O presidente da Colômbia, Abelardo De La Espriella, apareceu em vídeo caminhando diante de fileiras de sacos com corpos para comemorar o resultado de uma operação militar contra grupos armados no país. A ação, realizada na região de Miraflores, no departamento de Guaviare, teve como alvo uma frente ligada às dissidências das Farc e terminou com 23 mortos, seis capturados e a apreensão de 28 fuzis, metralhadoras, pistolas e explosivos, segundo o governo colombiano. Entre os mortos estaria o comandante da frente, conhecido pelos apelidos de Tigre e Pintado.
Na gravação, o presidente classificou a ofensiva como o golpe mais duro aplicado pelas forças de segurança colombianas em mais de uma década e enviou um recado aos grupos armados que ainda atuam no país, afirmando que a alternativa agora é a rendição total ou a morte em combate. Dias antes, ele havia encerrado três processos de diálogo de paz em andamento, sinalizando a troca da via negociada pela solução militar.

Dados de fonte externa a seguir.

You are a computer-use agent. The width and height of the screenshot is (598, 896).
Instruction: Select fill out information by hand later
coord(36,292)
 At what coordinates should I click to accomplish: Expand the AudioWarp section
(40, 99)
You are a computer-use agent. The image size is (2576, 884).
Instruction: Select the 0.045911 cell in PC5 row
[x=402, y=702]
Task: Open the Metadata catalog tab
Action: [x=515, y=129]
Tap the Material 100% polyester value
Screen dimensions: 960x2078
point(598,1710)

A divulgação das imagens gerou repercussão internacional e também críticas dentro da Colômbia. Analistas lembram que a exibição de cadáveres é um tema sensível no país por causa dos chamados falsos positivos, casos documentados em que civis foram mortos e apresentados como guerrilheiros. Quando o vídeo veio a público, as identidades dos mortos ainda não haviam sido confirmadas oficialmente. Os alvos da operação são grupos armados colombianos, sem relação com facções criminosas brasileiras.